Reproduce word for word the part of the Peak District mining conference page starting at "Programme Details" and ending at "2020 in Matlock.".

--- TEXT UNDER STUDY ---
== == ==

EMIAC 98: 18th & 19th Century Metal Mining in the Peak District

Programme Details

A Derbyshire mine engine house

A Derbyshire mine engine house.


Image courtesy of the Peak District Historical Mines Society.

Organised by the Peak District Historical Mines Society and was scheduled for Saturday, 2nd May 2020 in Matlock.

The conference programme:

09:00 Registration and coffee

10:00 18th & 19th Century Lead Mining in the Peak: An overview

10:35 Excavating 18th & 19th Century steam engine houses

11:10 Setting the Record Straight: Three Derbyshire case studies

11:45 Diving to Depth at Deep Ecton Mine, one of the richest copper British mines

12:20 EMIAC Business Meeting

12:40 Lunch

13:50 Visit to the Magpie Mine.

16:30 Close of conference.

Cost of event: £15.00.

Cancelled due to Coronavirus (Covid-19) restrictions.

A dual economy of agriculture and mining dominated the area mainly west of the river Derwent between Wirksworth and Castleton for many centuries, mainly for lead, but also copper at Ecton and later, zinc and the gangue minerals such as fluorite and baryte. At its peak it employed 20,000 people who lived in some 50 nearby enlarged villages and hamlets.

The associated technology that developed was at the forefront of British and even World mining. The landscape has many features remaining, with some accessible underground workings having a particularly rich archaeology.

Magpie Mine

Probably the best example of a nineteenth century lead mine anywhere in the UK. The mine has a fascinating history spanning more than 200 years of bonanzas and failures, of bitter disputes and fights resulting in the "murder" of three miners, and a Widows' Curse that is said to remain to this day.

Postscript to the conference

Following government guidelines on the coronavirus (Covid-19) outbreak, the conference was cancelled on 17th March.

== == ==

--- THE DATA ---
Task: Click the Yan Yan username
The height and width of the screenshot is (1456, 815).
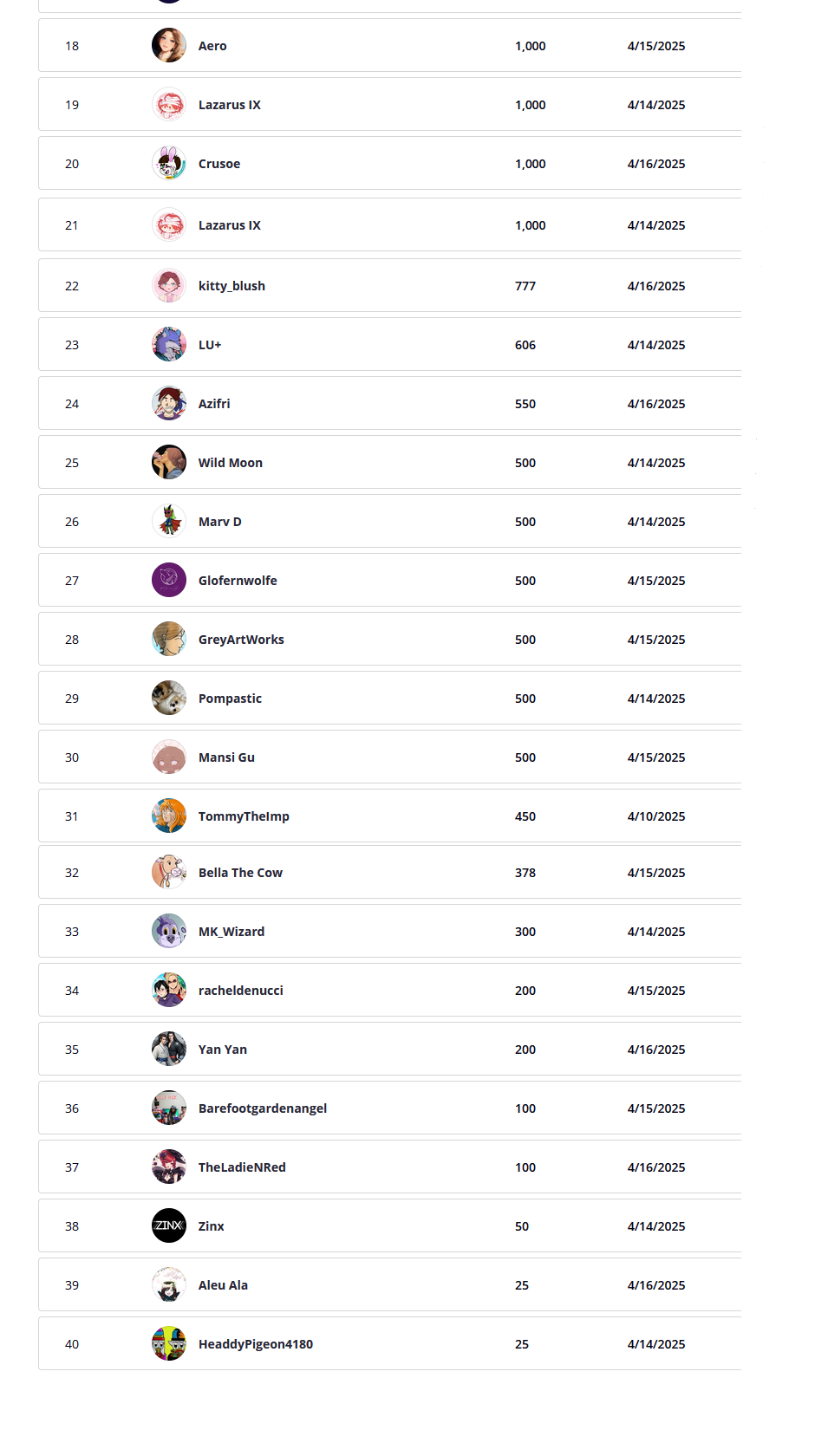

== == ==

--- ANSWER TO THE EXERCISE ---
Programme Details

A Derbyshire mine engine house

A Derbyshire mine engine house.


Image courtesy of the Peak District Historical Mines Society.

Organised by the Peak District Historical Mines Society and was scheduled for Saturday, 2nd May 2020 in Matlock.